18 meses após implante, primeiro paciente da Neuralink diz que sua vida mudou completamente
Tetraplégico desde um acidente, Noland Arbaugh diz que o chip cerebral lhe devolveu independência e abriu novas possibilidades, mas especialistas alertam para riscos e dilemas éticos.
“Libertador”: paciente tetraplégico volta a estudar e trabalhar após implante da Neuralink
Dezoito meses depois de se tornar o primeiro humano a receber o chip cerebral da Neuralink, empresa de Elon Musk, o norte-americano Noland Arbaugh afirma que sua vida foi transformada.
Arbaugh, que ficou tetraplégico após um acidente de mergulho, recebeu o implante em 2024. Desde então, relata avanços que vão muito além da tecnologia: ele voltou a estudar, iniciou seu próprio negócio e recuperou parte da autonomia que havia perdido.
O chip da Neuralink funciona como uma ponte entre o cérebro e dispositivos digitais, permitindo que Noland controle computadores apenas pelo pensamento. O paciente descreve a experiência como libertadora: “Antes, eu dependia quase totalmente dos outros. Agora, consigo interagir, trabalhar e sonhar com independência novamente.”

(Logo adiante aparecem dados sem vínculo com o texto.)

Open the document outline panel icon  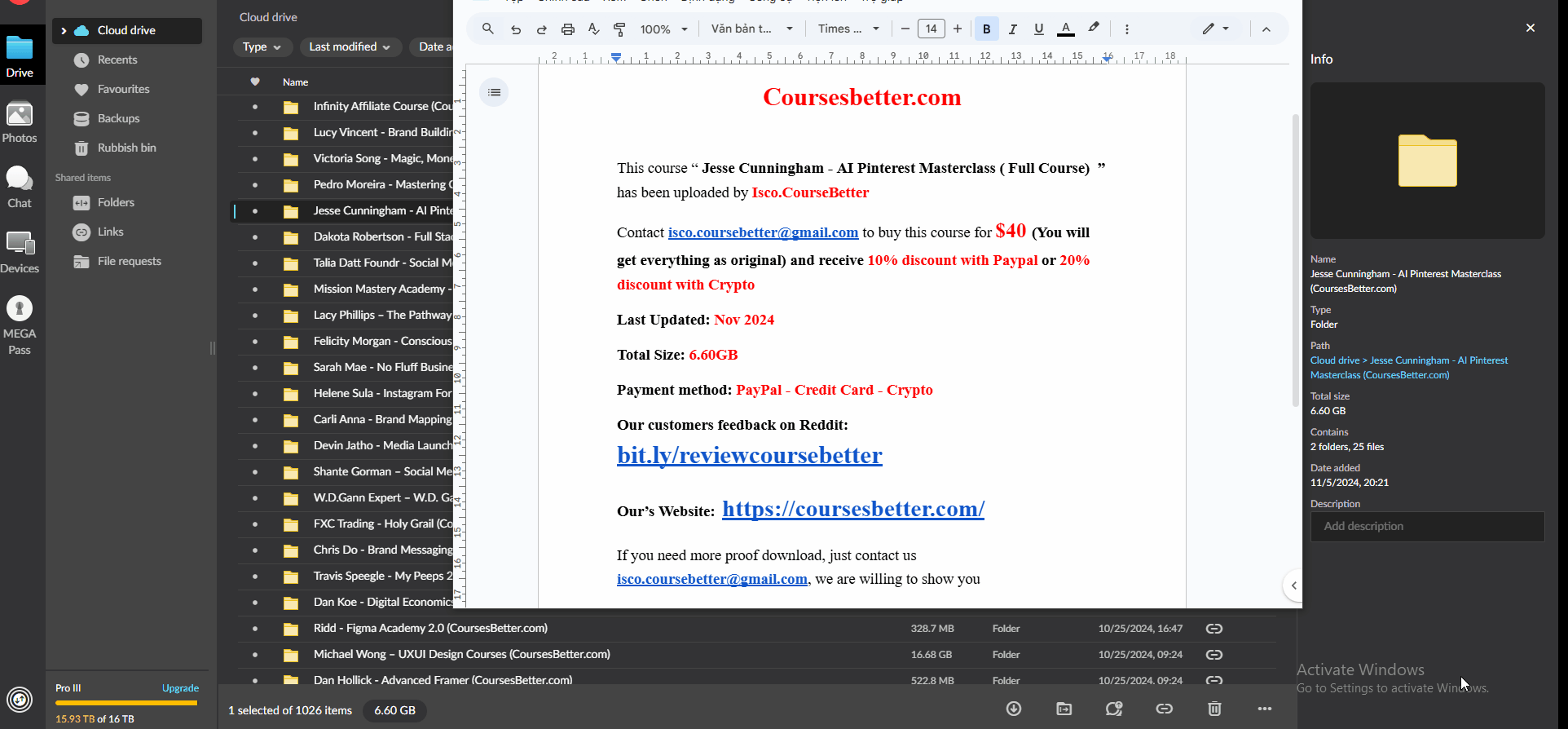pyautogui.click(x=494, y=92)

Para a Neuralink, o caso é uma vitrine mundial. A empresa já planeja expandir os testes clínicos para mais voluntários, enquanto Musk insiste que o objetivo de longo prazo é permitir que pessoas saudáveis também utilizem o chip para potencializar capacidades cognitivas.
Mas especialistas alertam: ainda existem riscos cirúrgicos, dilemas éticos e incertezas sobre os efeitos a longo prazo da tecnologia. O sucesso de Arbaugh, embora promissor, não elimina os debates sobre privacidade neural e desigualdade de acesso.
Por ora, o que está claro é que o “Participante 1” da Neuralink se tornou não apenas um marco científico, mas também um símbolo humano do impacto que a fusão entre mente e máquina pode ter no futuro da medicina e da sociedade.